I dunno, perhaps she knows what she’s doing. Sometimes I do really honestly think she has special powers. She thinks she does. You know that book they got me? We’ve still got it. I keep it in a drawer. In the drawer there’s a cutlery box we found in a skip, an old one made of wood with a silk lining. Inside there’s this piece of silk, a scarf or something. It’s really old. We found that in a skip too. It’s wonderful. It might be seventy or even a hundred years old or more. Someone wore it when they were young and beautiful in the nineteen twenties or further back. Then they’d got old and kept it tucked away because it was full of memories. Then they’d died and the people who came after threw it out.

But we found it, so it isn’t wasted. And wrapped in the silk is the book. Lily calls it the Sky Bible because of that remark I made when I first saw it. Rob kept repeating it. ‘It must be like owning the sky.’

Lily lights incense sticks and candles, and fills the room with smoke and candlelight. Then she takes the book out very slowly, very carefully.

‘Sky Bible, what we gonna do today?’

And she lets the book fall open. Last time it was a piccy of a naked woman. Not young, quite old and baggy. She was sitting on an armchair smoking a cigarette and looking out of the window. All the smoke was coiling around the place. She wasn’t pretty or anything but the photograph was really beautiful. I thought so anyway.

‘What’s it mean, Lily?’ asked Gemma.

Rob said, ‘Have sex in an armchair?’ He’s a bit irreverent about it, it annoys Lily.

Lily screws up her eyes and thinks carefully.
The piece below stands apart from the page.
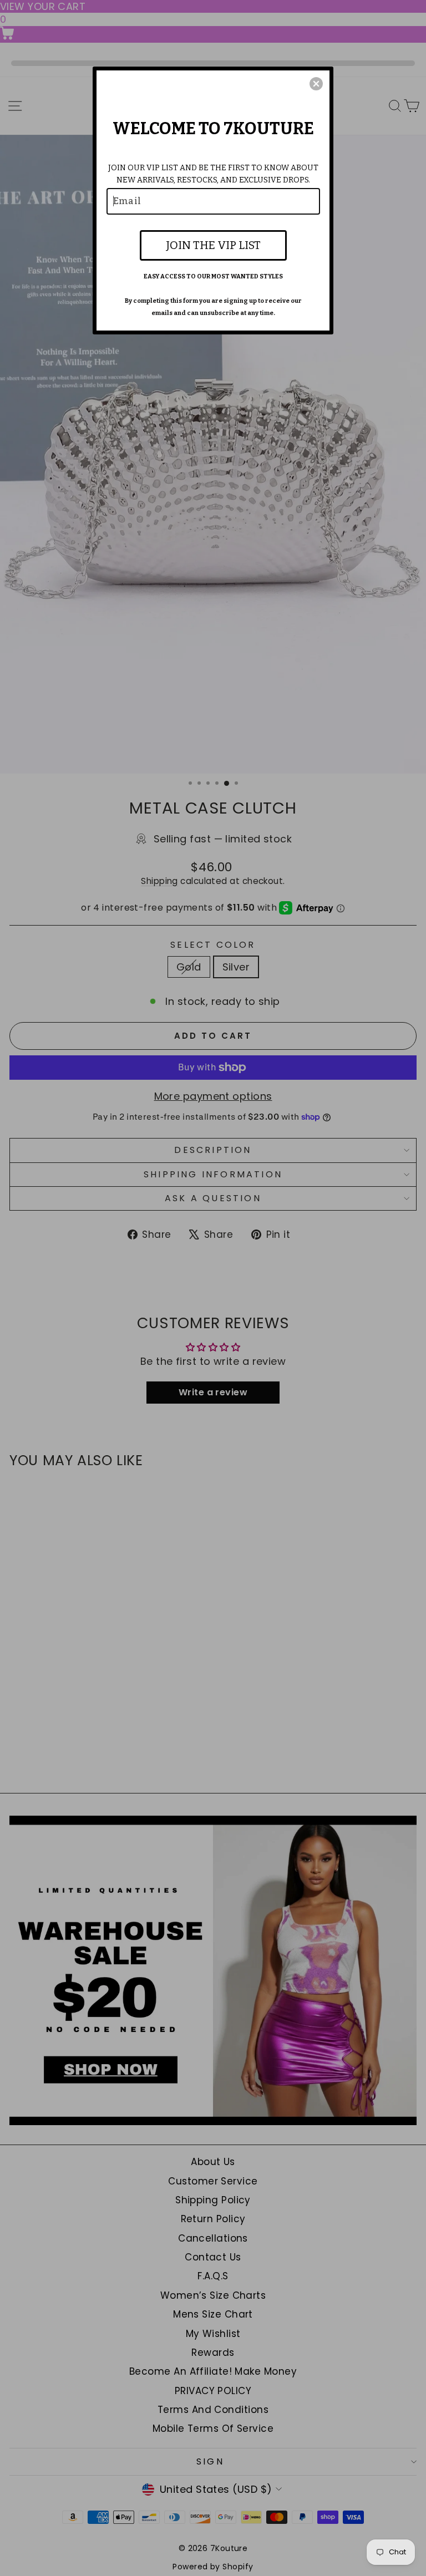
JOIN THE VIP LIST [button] (213, 245)
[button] (316, 83)
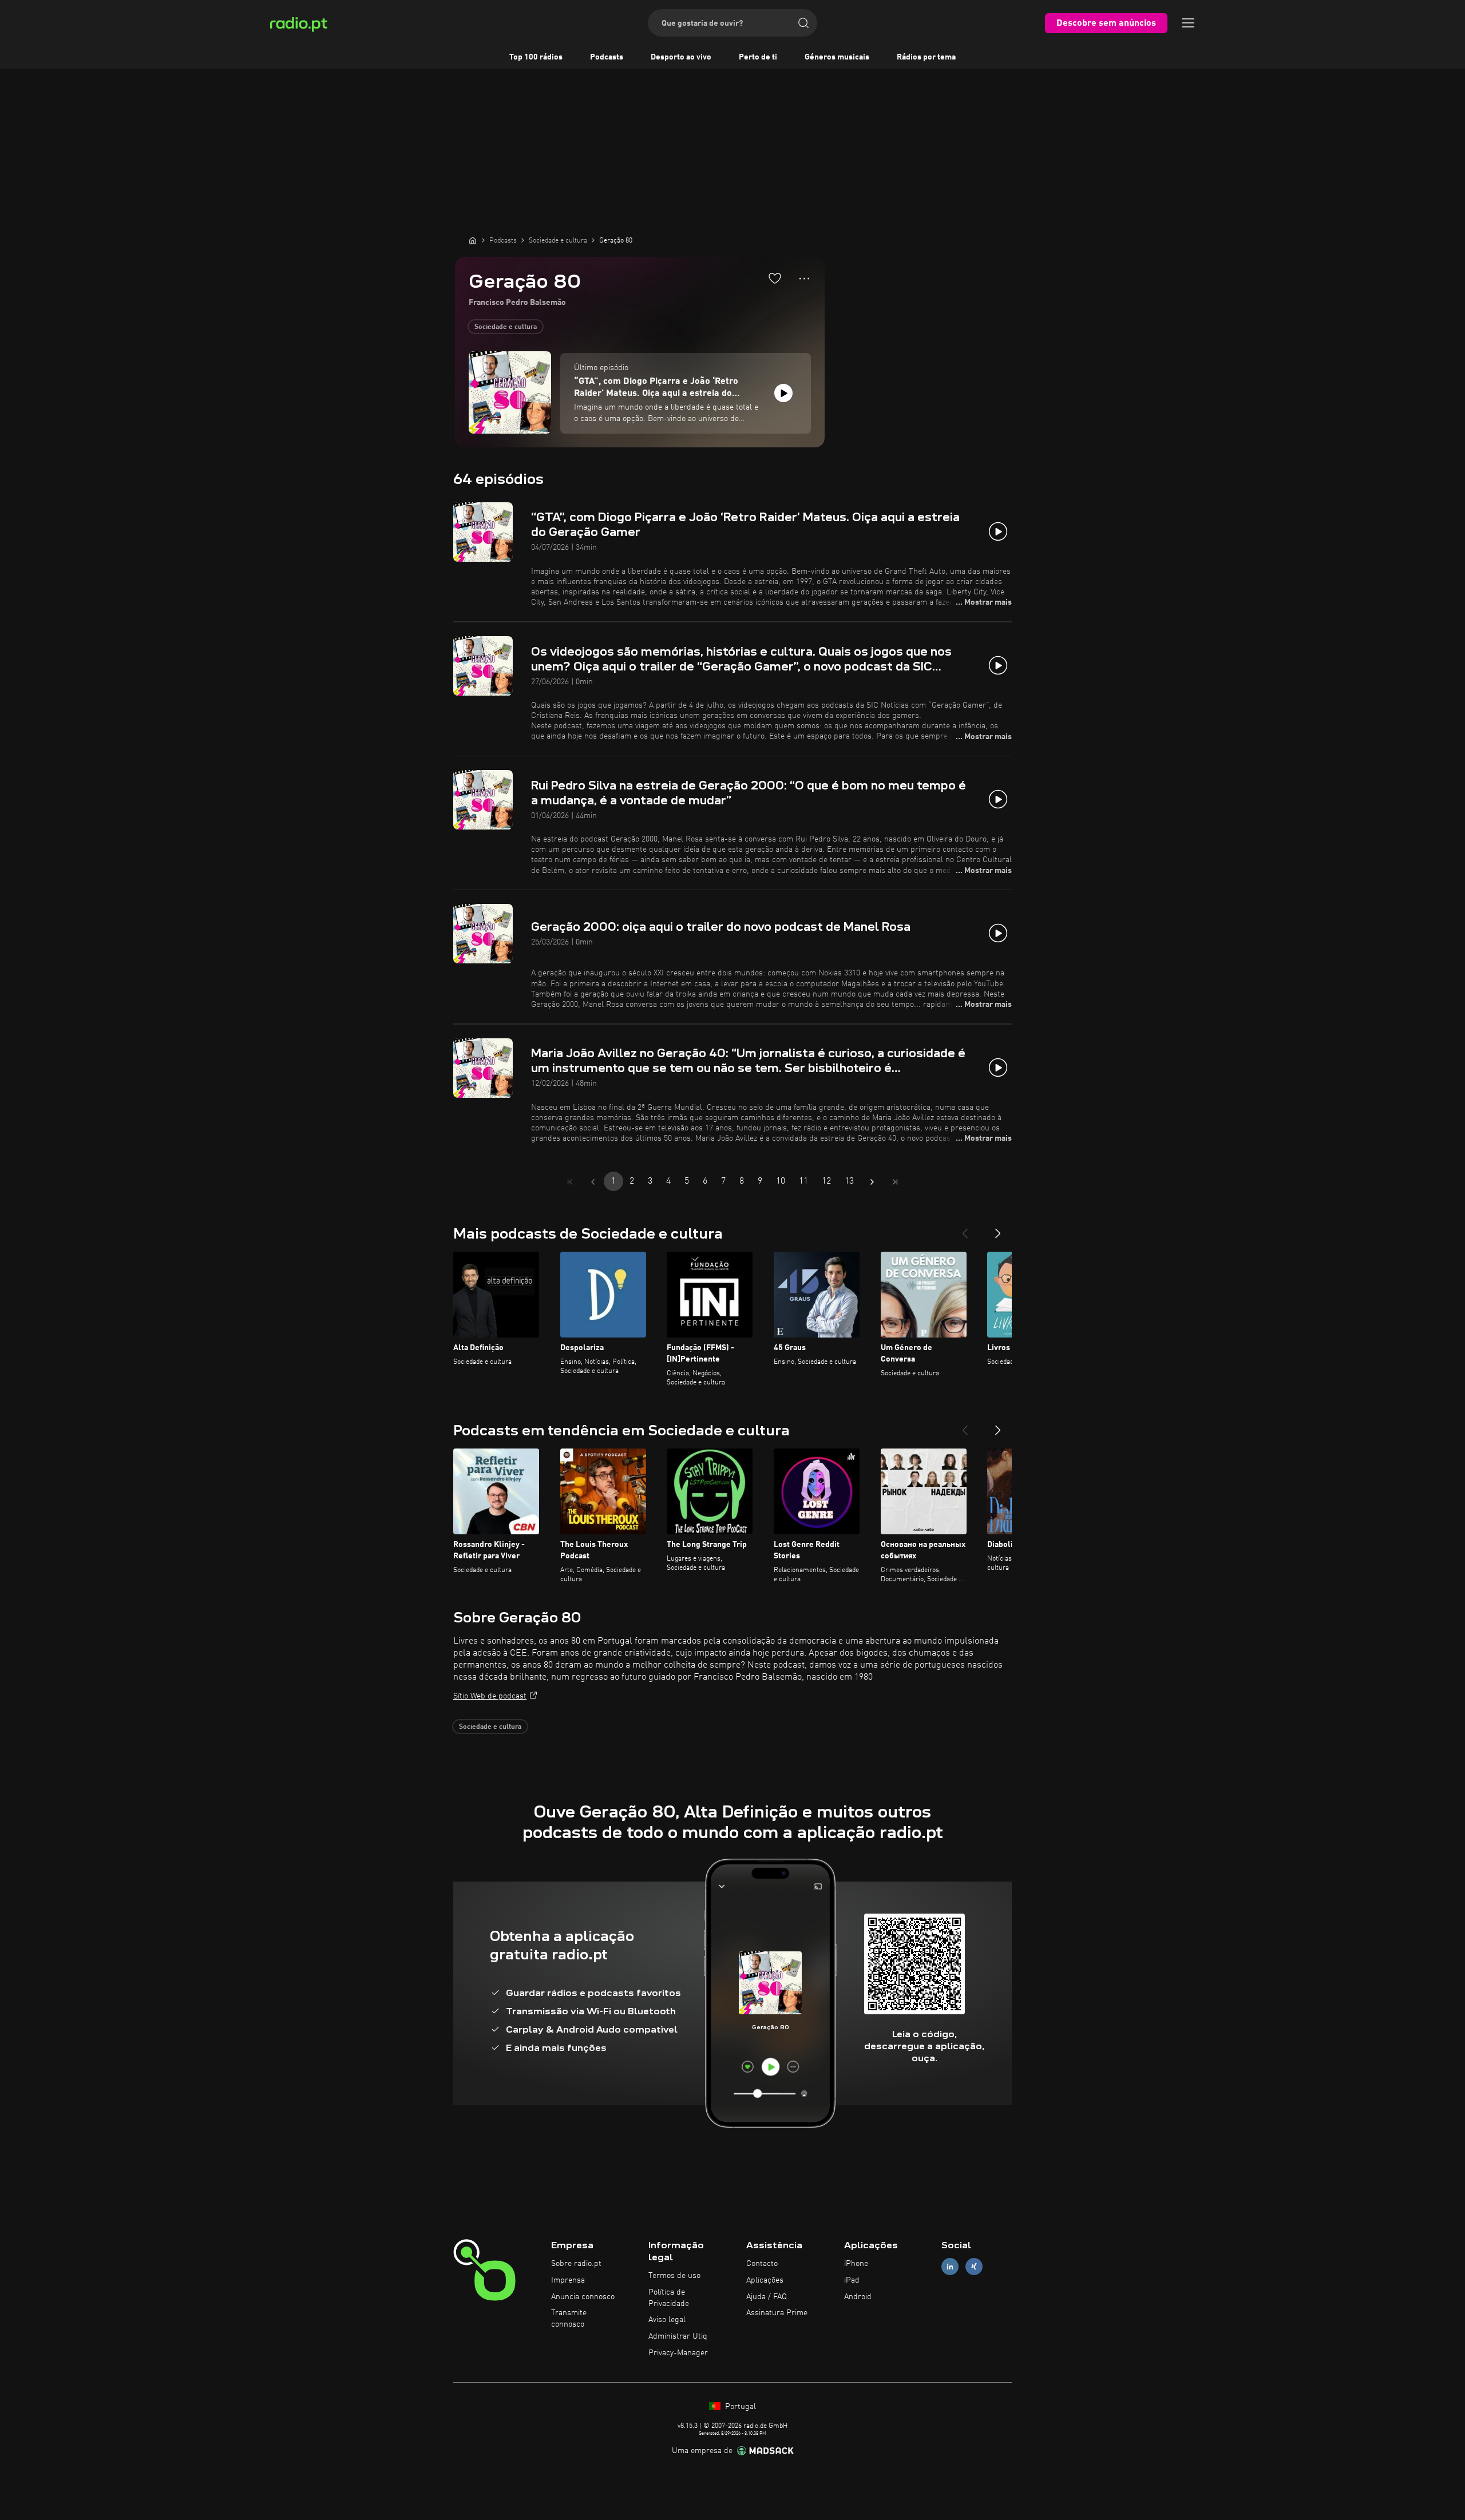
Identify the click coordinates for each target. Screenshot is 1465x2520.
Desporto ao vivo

Then she says, ‘Nah. It says, we gotta do some heroin today…’

Everyone fell about laughing. But she really meant it, she got quite annoyed.

‘Strange, that’s what it said last time,’ I said.

Lily patted it. ‘The Sky Bible knows how to have a good time,’ she intoned.

I could never work out if it’s a game or not. But I think if anyone’s magic, Lily is. It’s funny – sometimes she’s dead against any sort of hocus pocus, other times she acts like she’s the Queen Witch. You never know what’s going on with Lily. She worries me sometimes. She thinks that whatever she happens to be thinking is fantastic. And the problem with Gemma is, she thinks whatever Lily is thinking is fantastic.

I tried to talk about it to Gemma the other day, but she just got annoyed. She thought I was getting scared, told me I ought to lay off the junk. I’m not worried about it for myself, I never take smack two days on the trot, just to show myself. But I do worry about Gemma. I can take it or leave it, but she never says no.

It’s one of the problems that we all do the same kind of thing. There’s always one of us wants a chase. Of course we never use needles, we’ve got more sense than that… but I might want to have a break but Gemma’ll feel like she wants some. Or if both me and her decide to have a break, Lily’ll turn up or Rob will or Sally…

You sort of infect one another like that.

It’ll be all right. I just have to remember I got away from my mum and dad. If I can escape from that, I can escape from anything.